我初步计划是继续致力于此,目标是维护一个 :ecto:ecto_sql 的下游分支,供其他人使用。话虽如此,我毕竟只是一个人,所以可能需要一段时间才能完全实现这一目标。如果有朋友对此感兴趣并希望加速进程,欢迎提交 PR,或在 Elixir Slack 或 Discord 上联系我,@Moosieus。

ParadeDB itself is only about a year old, so it's early days yet. The core team's small but talented, and they've fostered a community with lots of active contributions. Tantivy itself is also seeing continued improvement which will benefit ParadeDB in turn.
ParadeDB 本身仅有一年左右的历史,因此目前仍处于早期阶段。核心团队虽小但才华横溢,他们培养了一个充满活跃贡献者的社区。Tantivy 本身也在持续改进,这将反过来使 ParadeDB 受益。

The code I'm working on is located here: moosieus/ecto and moosieus/ecto_sql.
我正在处理的代码位于这里:moosieus/ecto 和 moosieus/ecto_sql。

Q&A 问答

Why not just use fragments?
为什么不直接使用片段?

ParadeDB introduces the need to compose its own queries within Ecto, which is a more comprehensive problem than fragments can address.
ParadeDB 引入了在 Ecto 中编写自定义查询的需求,这比片段所能解决的问题更为复杂。

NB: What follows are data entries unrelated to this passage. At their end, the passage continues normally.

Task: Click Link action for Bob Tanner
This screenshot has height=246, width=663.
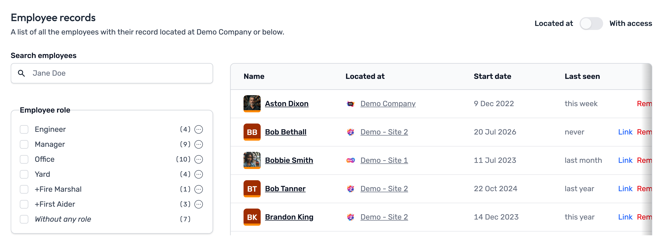Action: point(625,189)
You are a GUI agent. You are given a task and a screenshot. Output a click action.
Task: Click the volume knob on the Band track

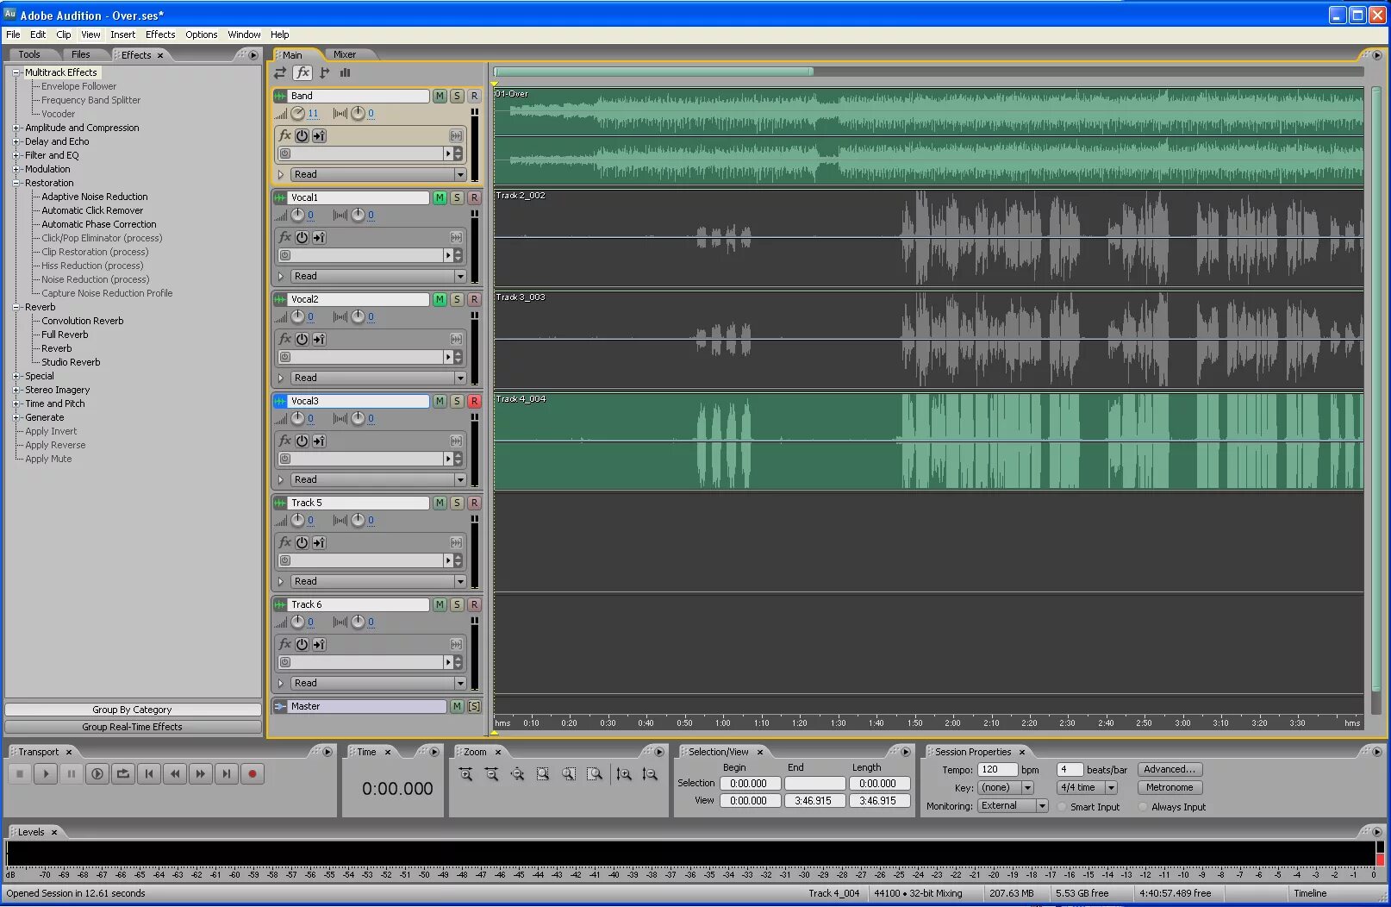point(297,113)
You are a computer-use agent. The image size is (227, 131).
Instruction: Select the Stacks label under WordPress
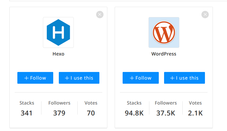pyautogui.click(x=134, y=103)
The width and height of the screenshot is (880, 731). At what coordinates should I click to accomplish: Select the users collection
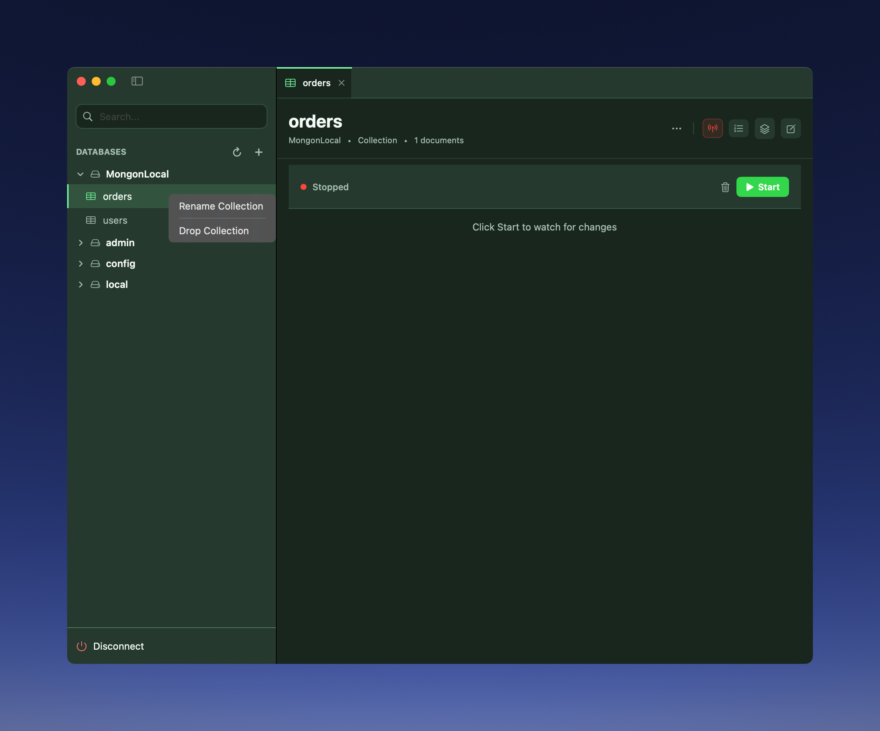tap(115, 220)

Doesn't Postgrex support extensions?
Postgrex 不支持扩展吗?

Postgrex extensions allow users to encode and decode additional data types. ParadeDB's API uses Postgres' existing data types, so the extension API isn't of use here.
Postgrex 扩展允许用户编码和解码额外的数据类型。ParadeDB 的 API 使用了 Postgres 现有的数据类型,因此扩展 API 在此处并不适用。

Wouldn't a fork not get updates from Ecto?
叉子不会从 Ecto 获取更新吗?

It'd be a downstream fork, meaning changes from Ecto would be merged in and published regularly. The versions might have to look a bit funny though, something like 3.10.2-paradedb-v1. I haven't fully thought this part out.
这将是一个下游分支,意味着 Ecto 的变更将被合并并定期发布。版本号可能需要看起来有点特别,比如 3.10.2-paradedb-v1 。我还没有完全想清楚这部分。